» Task objective
Copy out all of the entries exactly as they appear.

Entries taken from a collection
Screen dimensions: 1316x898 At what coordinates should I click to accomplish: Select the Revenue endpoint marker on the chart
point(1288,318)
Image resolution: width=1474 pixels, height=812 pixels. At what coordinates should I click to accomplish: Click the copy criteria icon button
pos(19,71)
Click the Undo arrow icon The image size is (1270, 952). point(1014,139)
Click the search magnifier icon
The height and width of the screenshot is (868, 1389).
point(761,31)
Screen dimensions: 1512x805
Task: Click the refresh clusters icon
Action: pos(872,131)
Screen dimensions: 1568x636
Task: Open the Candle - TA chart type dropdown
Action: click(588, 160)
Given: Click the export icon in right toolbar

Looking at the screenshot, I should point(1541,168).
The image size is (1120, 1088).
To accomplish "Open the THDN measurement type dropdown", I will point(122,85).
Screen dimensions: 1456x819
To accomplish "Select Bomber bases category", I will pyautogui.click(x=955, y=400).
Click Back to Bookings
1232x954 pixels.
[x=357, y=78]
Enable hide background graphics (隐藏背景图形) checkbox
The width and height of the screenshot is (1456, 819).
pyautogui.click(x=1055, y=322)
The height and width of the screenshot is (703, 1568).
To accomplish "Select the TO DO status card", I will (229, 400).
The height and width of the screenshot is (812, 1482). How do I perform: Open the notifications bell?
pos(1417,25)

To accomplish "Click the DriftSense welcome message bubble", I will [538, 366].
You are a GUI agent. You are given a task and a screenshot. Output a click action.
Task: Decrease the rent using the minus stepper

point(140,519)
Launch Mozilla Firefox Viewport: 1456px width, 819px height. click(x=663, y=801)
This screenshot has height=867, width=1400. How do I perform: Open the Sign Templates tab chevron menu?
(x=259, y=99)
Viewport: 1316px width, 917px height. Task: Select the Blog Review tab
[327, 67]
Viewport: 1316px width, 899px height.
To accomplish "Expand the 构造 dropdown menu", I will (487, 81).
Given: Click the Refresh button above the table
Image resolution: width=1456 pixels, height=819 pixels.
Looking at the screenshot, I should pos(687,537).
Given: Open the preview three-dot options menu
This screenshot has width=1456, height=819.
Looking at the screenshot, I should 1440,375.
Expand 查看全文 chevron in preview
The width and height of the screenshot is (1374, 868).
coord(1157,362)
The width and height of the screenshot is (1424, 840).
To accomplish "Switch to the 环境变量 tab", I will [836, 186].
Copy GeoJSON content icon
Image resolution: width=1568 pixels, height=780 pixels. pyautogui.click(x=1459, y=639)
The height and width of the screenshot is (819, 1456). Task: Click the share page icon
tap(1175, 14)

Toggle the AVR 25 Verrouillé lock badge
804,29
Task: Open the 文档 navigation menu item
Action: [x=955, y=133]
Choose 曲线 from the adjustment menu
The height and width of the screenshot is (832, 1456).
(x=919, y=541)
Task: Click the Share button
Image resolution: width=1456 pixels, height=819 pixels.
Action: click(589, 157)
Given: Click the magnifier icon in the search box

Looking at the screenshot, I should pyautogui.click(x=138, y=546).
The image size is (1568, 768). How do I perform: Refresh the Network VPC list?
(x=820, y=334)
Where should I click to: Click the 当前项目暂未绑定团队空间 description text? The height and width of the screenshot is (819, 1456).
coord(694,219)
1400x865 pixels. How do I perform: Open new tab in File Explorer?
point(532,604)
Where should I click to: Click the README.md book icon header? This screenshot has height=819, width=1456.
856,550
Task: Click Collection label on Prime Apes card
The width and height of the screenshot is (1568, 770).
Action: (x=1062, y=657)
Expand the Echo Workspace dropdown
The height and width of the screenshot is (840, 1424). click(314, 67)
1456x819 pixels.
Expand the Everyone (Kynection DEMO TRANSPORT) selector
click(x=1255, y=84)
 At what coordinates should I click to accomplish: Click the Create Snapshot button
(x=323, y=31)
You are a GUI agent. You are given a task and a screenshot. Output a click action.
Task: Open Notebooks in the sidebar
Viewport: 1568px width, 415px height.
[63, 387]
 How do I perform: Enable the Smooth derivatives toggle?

» Reply to the exercise
Screen dimensions: 1316x898 At what coordinates should I click to accomplish: Select the Revenue endpoint marker on the chart
point(1288,318)
Image resolution: width=1474 pixels, height=812 pixels. At what coordinates should I click to accomplish: Click the copy criteria icon button
pos(19,71)
Click the Undo arrow icon The image size is (1270, 952). point(1014,139)
Click the search magnifier icon
The height and width of the screenshot is (868, 1389).
point(761,31)
Screen dimensions: 1512x805
Task: Click the refresh clusters icon
Action: pos(872,131)
Screen dimensions: 1568x636
Task: Open the Candle - TA chart type dropdown
Action: click(588, 160)
Given: Click the export icon in right toolbar

Looking at the screenshot, I should point(1541,168).
The image size is (1120, 1088).
To accomplish "Open the THDN measurement type dropdown", I will point(122,85).
Screen dimensions: 1456x819
To accomplish "Select Bomber bases category", I will pyautogui.click(x=955, y=400).
Click Back to Bookings
1232x954 pixels.
[x=357, y=78]
Enable hide background graphics (隐藏背景图形) checkbox
The width and height of the screenshot is (1456, 819).
pyautogui.click(x=1055, y=322)
The height and width of the screenshot is (703, 1568).
To accomplish "Select the TO DO status card", I will (229, 400).
The height and width of the screenshot is (812, 1482). How do I perform: Open the notifications bell?
pos(1417,25)

To accomplish "Click the DriftSense welcome message bubble", I will [538, 366].
You are a GUI agent. You are given a task and a screenshot. Output a click action.
Task: Decrease the rent using the minus stepper

point(140,519)
Launch Mozilla Firefox Viewport: 1456px width, 819px height. click(x=663, y=801)
This screenshot has height=867, width=1400. How do I perform: Open the Sign Templates tab chevron menu?
(x=259, y=99)
Viewport: 1316px width, 917px height. Task: Select the Blog Review tab
[327, 67]
Viewport: 1316px width, 899px height.
To accomplish "Expand the 构造 dropdown menu", I will (487, 81).
Given: Click the Refresh button above the table
Image resolution: width=1456 pixels, height=819 pixels.
Looking at the screenshot, I should pos(687,537).
Given: Open the preview three-dot options menu
This screenshot has width=1456, height=819.
Looking at the screenshot, I should 1440,375.
Expand 查看全文 chevron in preview
The width and height of the screenshot is (1374, 868).
coord(1157,362)
The width and height of the screenshot is (1424, 840).
To accomplish "Switch to the 环境变量 tab", I will [836, 186].
Copy GeoJSON content icon
Image resolution: width=1568 pixels, height=780 pixels. pyautogui.click(x=1459, y=639)
The height and width of the screenshot is (819, 1456). Task: Click the share page icon
tap(1175, 14)

Toggle the AVR 25 Verrouillé lock badge
804,29
Task: Open the 文档 navigation menu item
Action: [x=955, y=133]
Choose 曲线 from the adjustment menu
The height and width of the screenshot is (832, 1456).
(x=919, y=541)
Task: Click the Share button
Image resolution: width=1456 pixels, height=819 pixels.
Action: click(589, 157)
Given: Click the magnifier icon in the search box

Looking at the screenshot, I should pyautogui.click(x=138, y=546).
The image size is (1568, 768). How do I perform: Refresh the Network VPC list?
(x=820, y=334)
Where should I click to: Click the 当前项目暂未绑定团队空间 description text? The height and width of the screenshot is (819, 1456).
coord(694,219)
1400x865 pixels. How do I perform: Open new tab in File Explorer?
point(532,604)
Where should I click to: Click the README.md book icon header? This screenshot has height=819, width=1456.
856,550
Task: Click Collection label on Prime Apes card
The width and height of the screenshot is (1568, 770).
Action: (x=1062, y=657)
Expand the Echo Workspace dropdown
The height and width of the screenshot is (840, 1424). click(314, 67)
1456x819 pixels.
Expand the Everyone (Kynection DEMO TRANSPORT) selector
click(x=1255, y=84)
 At what coordinates should I click to accomplish: Click the Create Snapshot button
(x=323, y=31)
You are a GUI agent. You are given a task and a screenshot. Output a click action.
Task: Open Notebooks in the sidebar
Viewport: 1568px width, 415px height.
[63, 387]
 How do I perform: Enable the Smooth derivatives toggle?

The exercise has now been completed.